Here is a question for the masses.

Where do you get plastic SD card cases?

I bought a few 8 GB SD cards but they don't come with cases.
I would like to carry them in a bag but need a case of sorts.
Any leads suggestions would be greatly appreciated.

Thanks in advance.
Robert


----------



## keebler27 (Jan 5, 2007)

Hi Robert,

Here's one I saw at a Henrys:

DELKIN SD CARD TOTE HOLDS 8 CARDS - Henry's best camera store in Canada

I'm sure similar camera stores/Wal Mart would have them.

Cheers,
Keebler


----------



## Guest (Apr 12, 2011)

I checked out that delkin one in person (well the CF card version of it anyway) and wasn't that impressed with the quality of it. If you can find a Pelican CD card case (910?) I'd go that route ... the price should be pretty similar.


----------



## Flipstar (Nov 7, 2004)

mguertin said:


> I checked out that delkin one in person (well the CF card version of it anyway) and wasn't that impressed with the quality of it. If you can find a Pelican CD card case (910?) I'd go that route ... the price should be pretty similar.

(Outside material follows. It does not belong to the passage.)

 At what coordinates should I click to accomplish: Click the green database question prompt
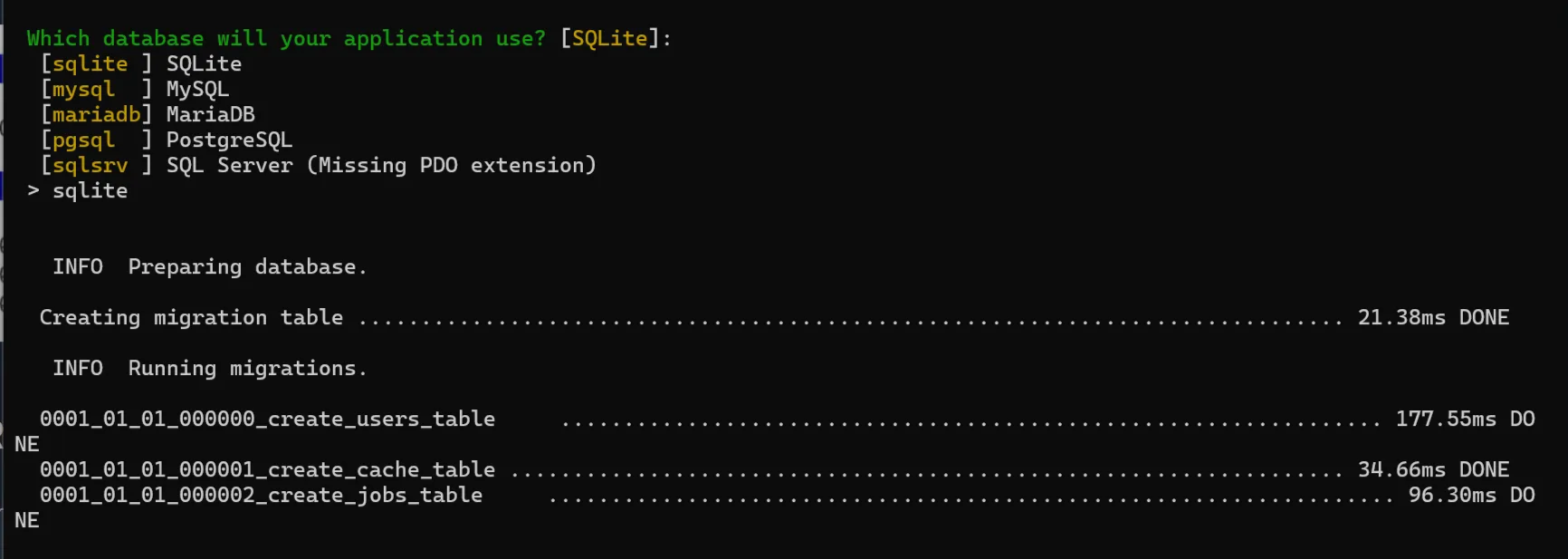click(286, 39)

Pelican cases are a lot more expensive.. I think at least double that price to around $30.


----------



## Guest (Apr 12, 2011)

I picked mine up at B&H for around $25 usd which was about $5 more than their cheaper ones ( for CF cards ) but well worth the $5 IMHO. When you see them side by side you see how much better the Pelican is. A few bucks more to protect your images is a small price


----------



## robert (Sep 26, 2002)

Thanks all for the leads. I'll pop up to my local camera shop today and see what they have.
I'd definitely go with the most secure to protect the cards.
Will keep you posted.
Robert


----------



## Dr T (May 16, 2009)

robert said:


> ... Where do you get plastic SD card cases?...
> Any leads suggestions would be greatly appreciated....

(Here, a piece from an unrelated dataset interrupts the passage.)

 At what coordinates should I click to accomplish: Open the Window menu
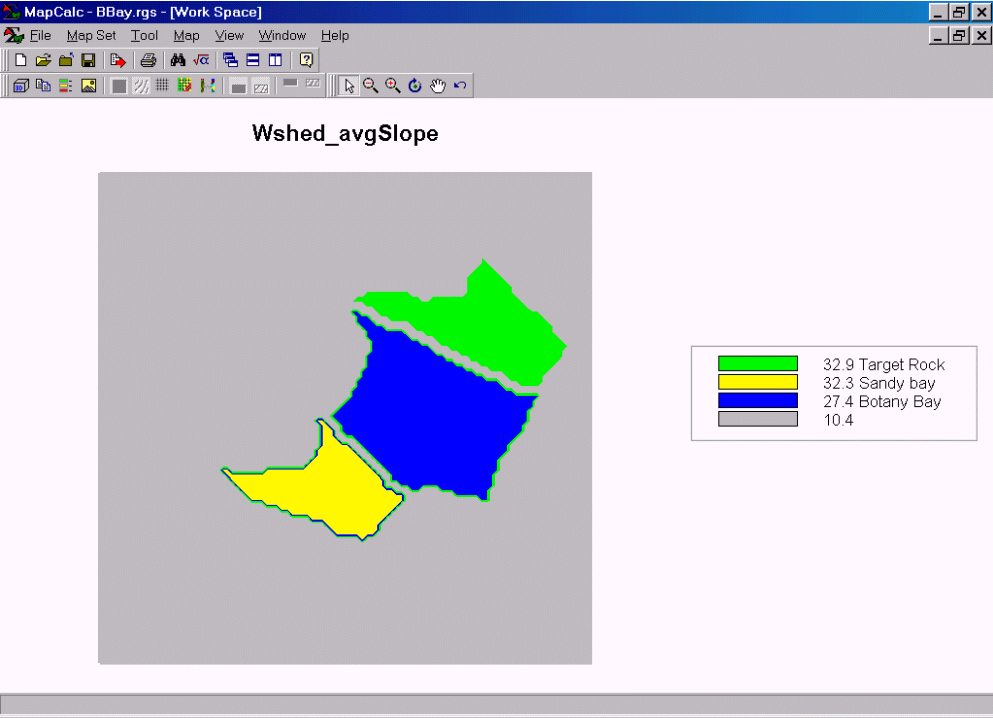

I dug into a drawer in the bathroom and found several plastic cases from dental paraphernalia that do the job quite well.


----------



## robert (Sep 26, 2002)

Well, picked up this from the local camera store.

Amazon.com: Vanguard MCC 12 SD Memory Card Case: Electronics

Nt bad, I like the foam insert and aluminum case. Clasp is weak and its not water-proof.
Will do for now till I find a better one.

Robert


----------